Work instructions: Can you copy out each of the records below word for word, from the first to the last?

Records supplied:
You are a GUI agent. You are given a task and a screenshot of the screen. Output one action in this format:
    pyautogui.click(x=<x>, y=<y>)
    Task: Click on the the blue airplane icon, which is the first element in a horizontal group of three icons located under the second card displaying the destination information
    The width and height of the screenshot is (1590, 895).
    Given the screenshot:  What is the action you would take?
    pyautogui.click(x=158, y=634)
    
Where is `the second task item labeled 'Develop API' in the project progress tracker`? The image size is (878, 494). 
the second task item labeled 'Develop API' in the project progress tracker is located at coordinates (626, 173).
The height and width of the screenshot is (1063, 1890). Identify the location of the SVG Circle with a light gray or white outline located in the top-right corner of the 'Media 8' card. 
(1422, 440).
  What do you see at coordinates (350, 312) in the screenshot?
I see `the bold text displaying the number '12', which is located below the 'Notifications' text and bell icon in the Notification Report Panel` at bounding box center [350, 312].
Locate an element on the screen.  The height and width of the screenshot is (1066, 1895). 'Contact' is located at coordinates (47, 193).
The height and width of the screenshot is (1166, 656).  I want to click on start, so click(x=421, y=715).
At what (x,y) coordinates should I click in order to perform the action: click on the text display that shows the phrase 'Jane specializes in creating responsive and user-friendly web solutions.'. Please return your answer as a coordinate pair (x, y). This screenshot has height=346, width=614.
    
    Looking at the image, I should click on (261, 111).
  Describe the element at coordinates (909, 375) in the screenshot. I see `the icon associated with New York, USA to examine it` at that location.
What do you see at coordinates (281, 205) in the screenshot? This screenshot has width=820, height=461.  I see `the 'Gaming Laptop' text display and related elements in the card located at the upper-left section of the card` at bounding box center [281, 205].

Expected answer:
You are a GUI agent. You are given a task and a screenshot of the screen. Output one action in this format:
    pyautogui.click(x=<x>, y=<y>)
    Task: Click on the the blue airplane icon, which is the first element in a horizontal group of three icons located under the second card displaying the destination information
    The width and height of the screenshot is (1590, 895).
    Given the screenshot:  What is the action you would take?
    pyautogui.click(x=158, y=634)
    
Where is `the second task item labeled 'Develop API' in the project progress tracker`? The image size is (878, 494). 
the second task item labeled 'Develop API' in the project progress tracker is located at coordinates (626, 173).
The height and width of the screenshot is (1063, 1890). Identify the location of the SVG Circle with a light gray or white outline located in the top-right corner of the 'Media 8' card. 
(1422, 440).
  What do you see at coordinates (350, 312) in the screenshot?
I see `the bold text displaying the number '12', which is located below the 'Notifications' text and bell icon in the Notification Report Panel` at bounding box center [350, 312].
Locate an element on the screen.  The height and width of the screenshot is (1066, 1895). 'Contact' is located at coordinates (47, 193).
The height and width of the screenshot is (1166, 656).  I want to click on start, so click(x=421, y=715).
At what (x,y) coordinates should I click in order to perform the action: click on the text display that shows the phrase 'Jane specializes in creating responsive and user-friendly web solutions.'. Please return your answer as a coordinate pair (x, y). This screenshot has height=346, width=614.
    
    Looking at the image, I should click on (261, 111).
  Describe the element at coordinates (909, 375) in the screenshot. I see `the icon associated with New York, USA to examine it` at that location.
What do you see at coordinates (281, 205) in the screenshot? This screenshot has width=820, height=461.  I see `the 'Gaming Laptop' text display and related elements in the card located at the upper-left section of the card` at bounding box center [281, 205].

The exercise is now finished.